Ps. 106 begins with mercy, because in it we have facts taken up omitted in the former Psalm, after Sinai onward, God's government acting in the midst of evil, consequently in grace (Ex. 34:6). But there, too, is His name mentioned, and that very sweetly. "He remembered" (Ps. 105:8 and 42), but "they remembered not the multitude of His mercies" (Ps. 106: 7); nevertheless, He saved them for His name's sake" (vers. 8 and 47).

Ps. 135, which closes the songs of degrees, the burst of praise after them. They (the songs of degrees) are the progress of Israel from sorrow (120), through sorrow, to full blessing and praise in Zion, and then His name is celebrated in a full note of praise (vers. 1, 3, 13). Their Creator, Redeemer, and Protector, the name of the only true God, the God of Israel, endures for ever, while the memorials of all besides, and the idols, perish for ever.
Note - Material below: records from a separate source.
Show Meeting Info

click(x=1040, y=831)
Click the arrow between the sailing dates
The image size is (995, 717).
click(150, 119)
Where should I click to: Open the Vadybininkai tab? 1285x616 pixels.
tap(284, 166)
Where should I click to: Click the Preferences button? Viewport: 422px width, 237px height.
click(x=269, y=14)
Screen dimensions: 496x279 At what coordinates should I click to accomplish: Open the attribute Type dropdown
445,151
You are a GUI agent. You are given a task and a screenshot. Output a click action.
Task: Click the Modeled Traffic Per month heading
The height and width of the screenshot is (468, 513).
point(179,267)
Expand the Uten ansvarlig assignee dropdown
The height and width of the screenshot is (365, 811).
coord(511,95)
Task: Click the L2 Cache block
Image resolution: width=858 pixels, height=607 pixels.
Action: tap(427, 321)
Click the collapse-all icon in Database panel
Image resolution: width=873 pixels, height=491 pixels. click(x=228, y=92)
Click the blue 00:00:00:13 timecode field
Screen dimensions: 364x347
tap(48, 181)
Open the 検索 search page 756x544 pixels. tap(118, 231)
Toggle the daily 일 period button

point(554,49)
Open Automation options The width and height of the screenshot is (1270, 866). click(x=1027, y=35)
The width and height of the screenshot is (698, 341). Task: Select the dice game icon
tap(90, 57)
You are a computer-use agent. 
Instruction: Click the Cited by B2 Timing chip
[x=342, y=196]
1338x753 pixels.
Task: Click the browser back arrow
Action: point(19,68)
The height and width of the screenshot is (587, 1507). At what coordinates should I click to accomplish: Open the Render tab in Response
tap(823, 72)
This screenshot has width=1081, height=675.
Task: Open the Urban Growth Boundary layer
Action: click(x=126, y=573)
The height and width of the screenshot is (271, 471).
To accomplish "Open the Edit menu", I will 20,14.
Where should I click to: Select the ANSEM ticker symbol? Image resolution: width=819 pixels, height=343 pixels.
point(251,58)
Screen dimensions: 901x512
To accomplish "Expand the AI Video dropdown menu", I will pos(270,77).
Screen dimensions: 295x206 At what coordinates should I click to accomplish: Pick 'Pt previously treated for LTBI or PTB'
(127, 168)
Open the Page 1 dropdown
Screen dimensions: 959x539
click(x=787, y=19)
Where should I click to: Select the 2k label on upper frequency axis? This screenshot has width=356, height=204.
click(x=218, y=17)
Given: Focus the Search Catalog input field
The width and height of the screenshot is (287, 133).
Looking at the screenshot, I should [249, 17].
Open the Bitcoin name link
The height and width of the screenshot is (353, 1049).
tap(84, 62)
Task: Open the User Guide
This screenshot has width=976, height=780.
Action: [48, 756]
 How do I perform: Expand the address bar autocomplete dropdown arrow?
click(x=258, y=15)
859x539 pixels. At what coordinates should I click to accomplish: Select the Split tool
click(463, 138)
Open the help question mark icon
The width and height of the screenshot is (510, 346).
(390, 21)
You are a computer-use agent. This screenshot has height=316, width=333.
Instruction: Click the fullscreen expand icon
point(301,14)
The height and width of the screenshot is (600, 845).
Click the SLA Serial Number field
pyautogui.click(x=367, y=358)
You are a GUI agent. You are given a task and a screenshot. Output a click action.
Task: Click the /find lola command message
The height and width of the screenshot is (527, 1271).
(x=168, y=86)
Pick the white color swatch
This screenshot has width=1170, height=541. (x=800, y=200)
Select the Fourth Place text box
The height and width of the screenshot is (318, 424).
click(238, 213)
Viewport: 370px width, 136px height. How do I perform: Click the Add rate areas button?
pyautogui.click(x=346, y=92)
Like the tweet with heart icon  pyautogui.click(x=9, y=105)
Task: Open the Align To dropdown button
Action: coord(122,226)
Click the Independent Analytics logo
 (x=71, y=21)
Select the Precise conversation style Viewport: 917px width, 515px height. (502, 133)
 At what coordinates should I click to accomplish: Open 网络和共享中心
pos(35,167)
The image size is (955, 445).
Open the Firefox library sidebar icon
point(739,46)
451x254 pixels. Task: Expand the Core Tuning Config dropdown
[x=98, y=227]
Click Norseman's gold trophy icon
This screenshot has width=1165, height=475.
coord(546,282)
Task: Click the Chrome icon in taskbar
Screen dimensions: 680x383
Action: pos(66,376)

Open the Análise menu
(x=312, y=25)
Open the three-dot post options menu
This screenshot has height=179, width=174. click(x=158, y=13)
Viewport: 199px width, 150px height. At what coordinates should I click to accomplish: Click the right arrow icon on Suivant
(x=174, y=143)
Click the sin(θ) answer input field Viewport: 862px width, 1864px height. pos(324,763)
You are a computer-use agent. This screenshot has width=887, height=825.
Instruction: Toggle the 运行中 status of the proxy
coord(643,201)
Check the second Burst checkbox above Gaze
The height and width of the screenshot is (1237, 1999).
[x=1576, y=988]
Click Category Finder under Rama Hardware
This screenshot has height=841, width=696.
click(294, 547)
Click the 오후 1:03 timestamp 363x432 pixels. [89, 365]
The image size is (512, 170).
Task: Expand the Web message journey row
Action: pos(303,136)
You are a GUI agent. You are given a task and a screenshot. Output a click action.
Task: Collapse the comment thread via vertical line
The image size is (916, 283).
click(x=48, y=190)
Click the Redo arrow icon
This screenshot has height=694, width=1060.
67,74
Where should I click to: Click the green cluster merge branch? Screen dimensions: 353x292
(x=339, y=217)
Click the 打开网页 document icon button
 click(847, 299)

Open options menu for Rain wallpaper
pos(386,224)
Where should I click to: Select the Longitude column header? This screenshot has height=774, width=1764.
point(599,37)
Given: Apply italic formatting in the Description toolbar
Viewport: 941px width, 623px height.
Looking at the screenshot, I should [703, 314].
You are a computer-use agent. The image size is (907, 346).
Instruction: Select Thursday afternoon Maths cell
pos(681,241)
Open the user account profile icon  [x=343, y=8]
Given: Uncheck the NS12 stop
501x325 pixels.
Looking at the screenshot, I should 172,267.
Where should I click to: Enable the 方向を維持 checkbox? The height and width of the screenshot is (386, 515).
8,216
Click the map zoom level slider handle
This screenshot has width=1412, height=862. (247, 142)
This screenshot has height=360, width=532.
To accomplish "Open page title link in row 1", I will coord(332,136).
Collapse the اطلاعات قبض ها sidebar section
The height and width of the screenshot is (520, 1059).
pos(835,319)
Observe Ps. 136 is "mercy," and in 135, "glory." The creation of the heavens, the divine dealings with the Amorites, all these have declared God's name, or glory. And now the very same things are celebrated as publishing His mercy, the same ways and works of the Lord publishing both His name and His mercy, His glory and His grace, with equal clearness and sureness - they honour Him and bless His people. It is at His name, or glory, as seen from His works, they first look, and then at their own blessing from these works. His name endures for ever (Ps. 135:13), and His mercy also (136). "Praise ye the Lord, praise ye the name of the Lord; sing praises unto His name, for it is pleasant." "I will bless Thy name for ever and ever."